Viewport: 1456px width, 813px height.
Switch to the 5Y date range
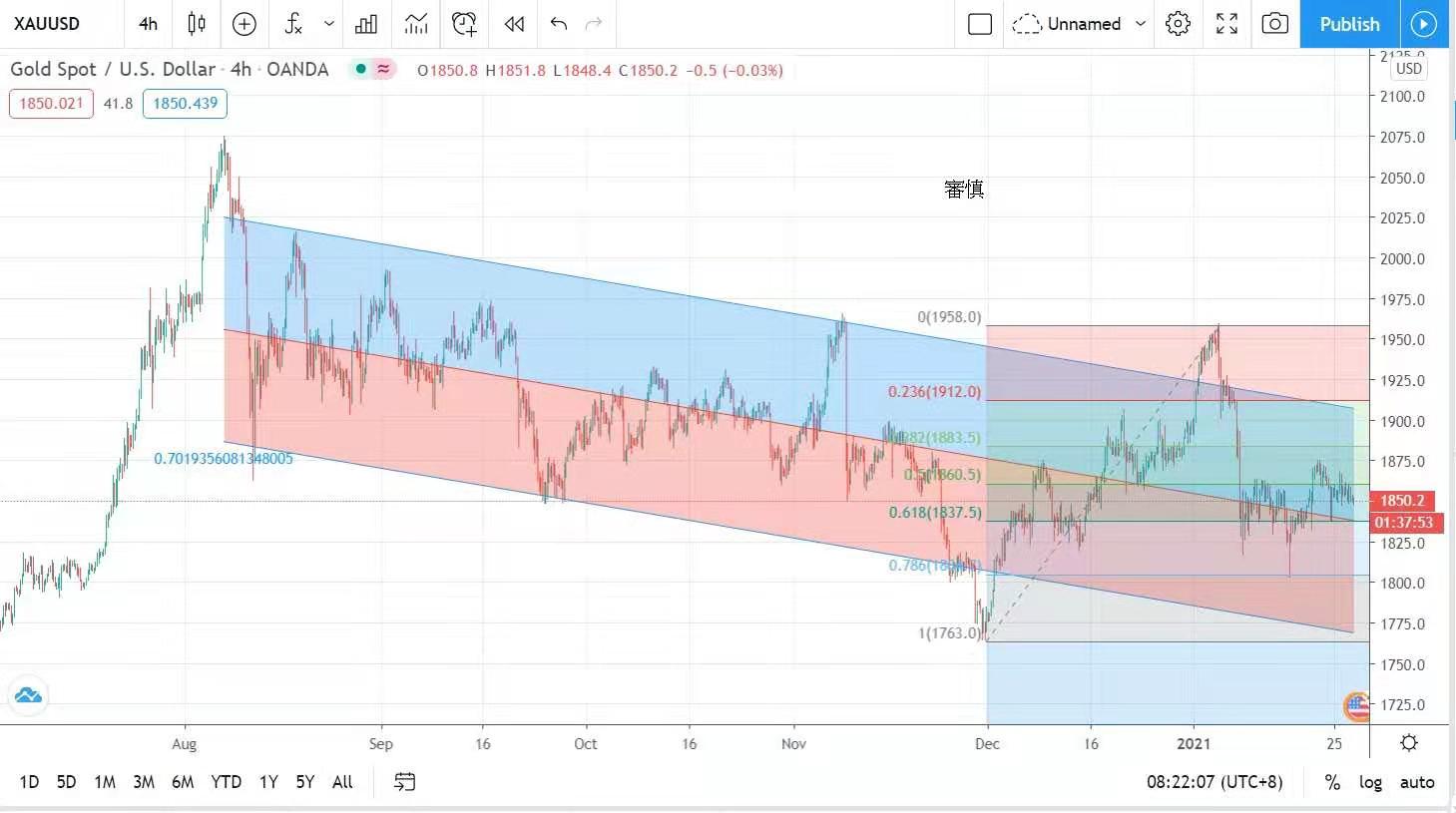coord(305,782)
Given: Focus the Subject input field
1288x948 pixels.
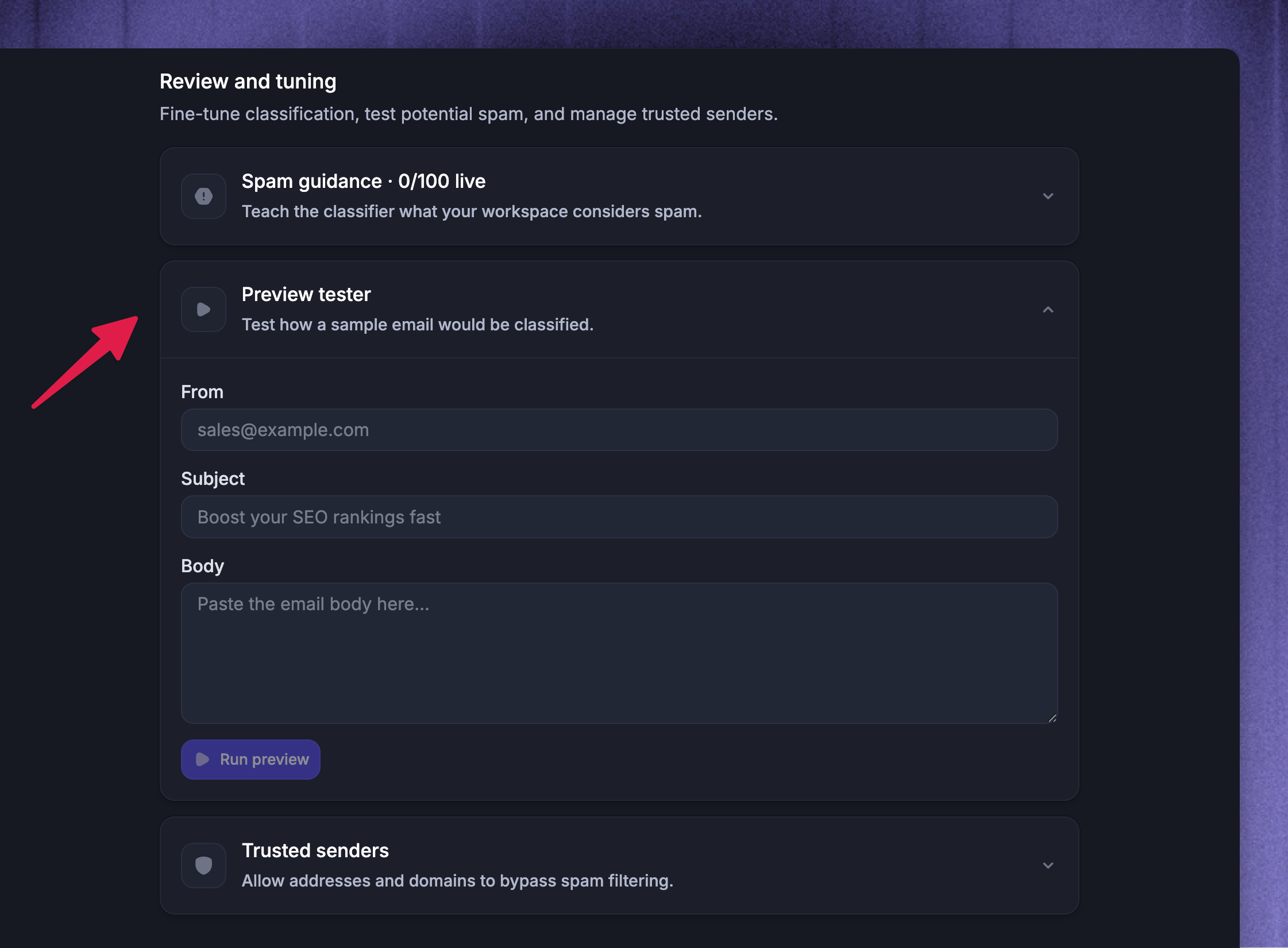Looking at the screenshot, I should [x=619, y=517].
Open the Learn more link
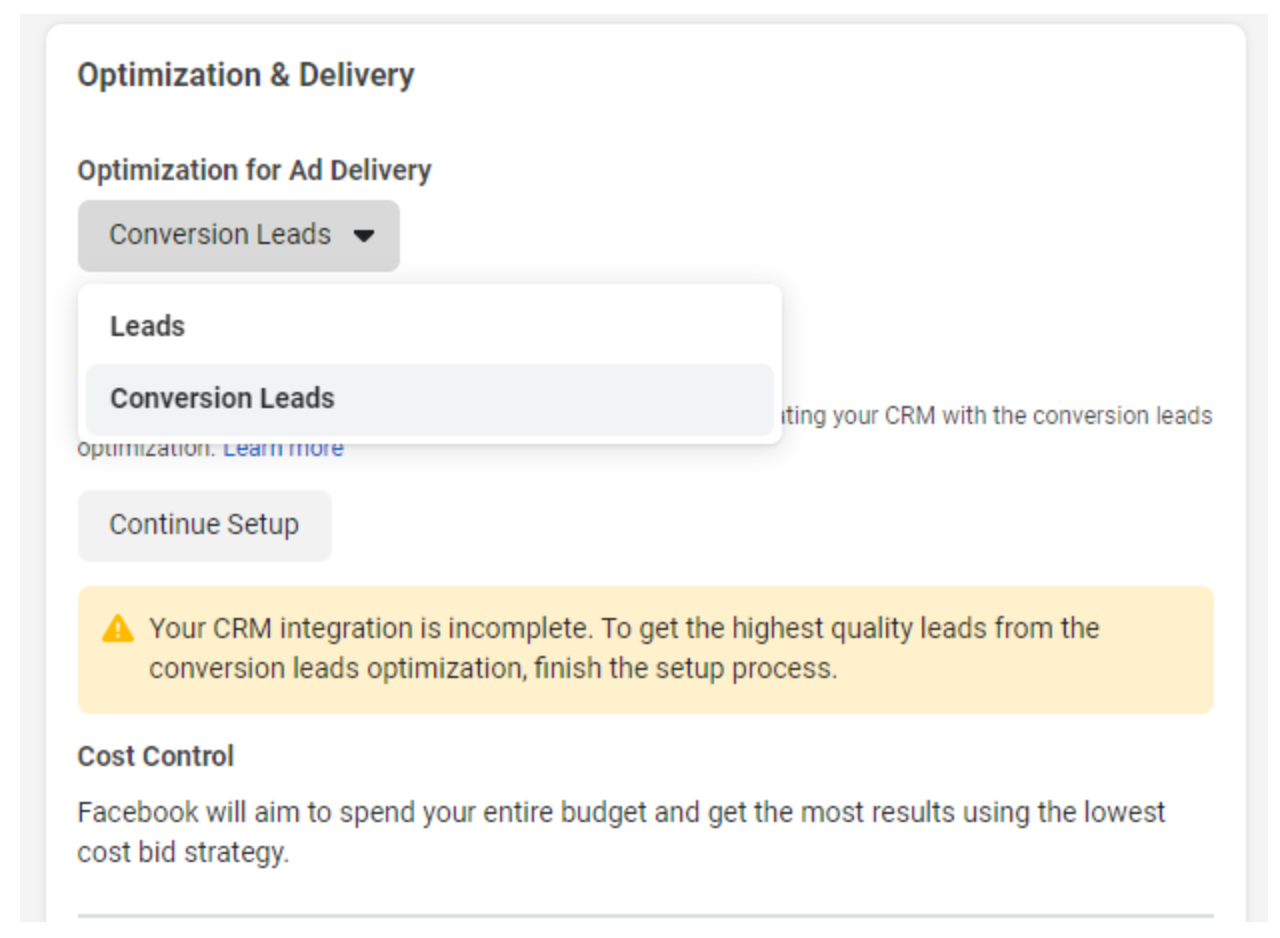 click(x=283, y=449)
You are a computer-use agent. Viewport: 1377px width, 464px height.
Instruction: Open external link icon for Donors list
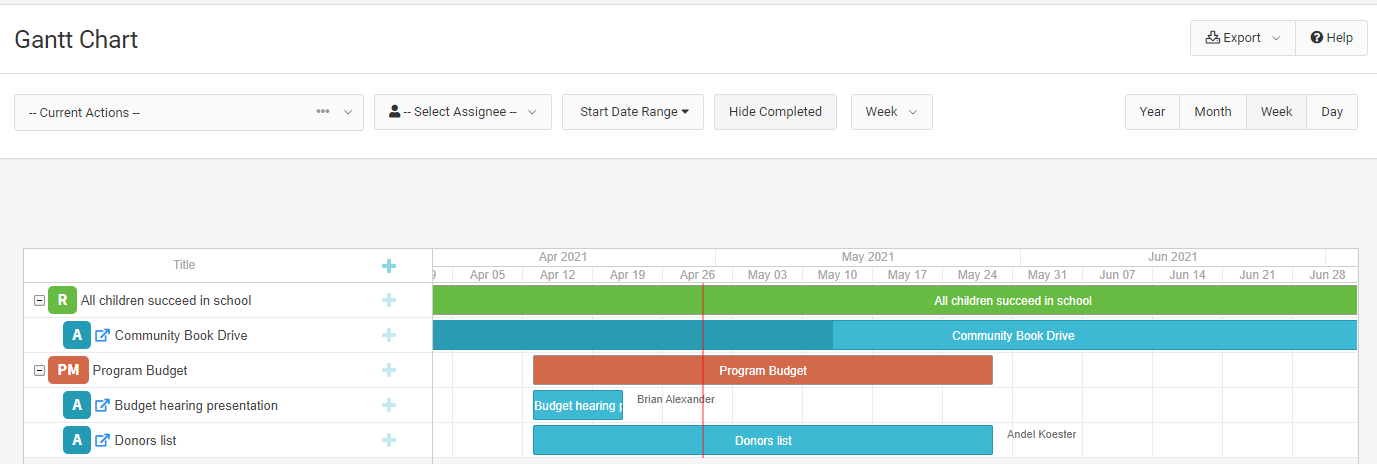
-------
» **WRITTEN INSTRUCTION**
Starting with the line that contains "Given: Focus the Subject input field" and going on through the end of the material, rewrite those lines with "Learn more" renamed to "Read more" and everything else unchanged. Give only those lines and leave out the pictures.

» **CORRECT RESULT**
Given: Focus the Subject input field
1288x948 pixels.
Looking at the screenshot, I should [x=619, y=517].
Open the Read more link
 click(x=283, y=449)
You are a computer-use agent. Viewport: 1377px width, 464px height.
Instruction: Open external link icon for Donors list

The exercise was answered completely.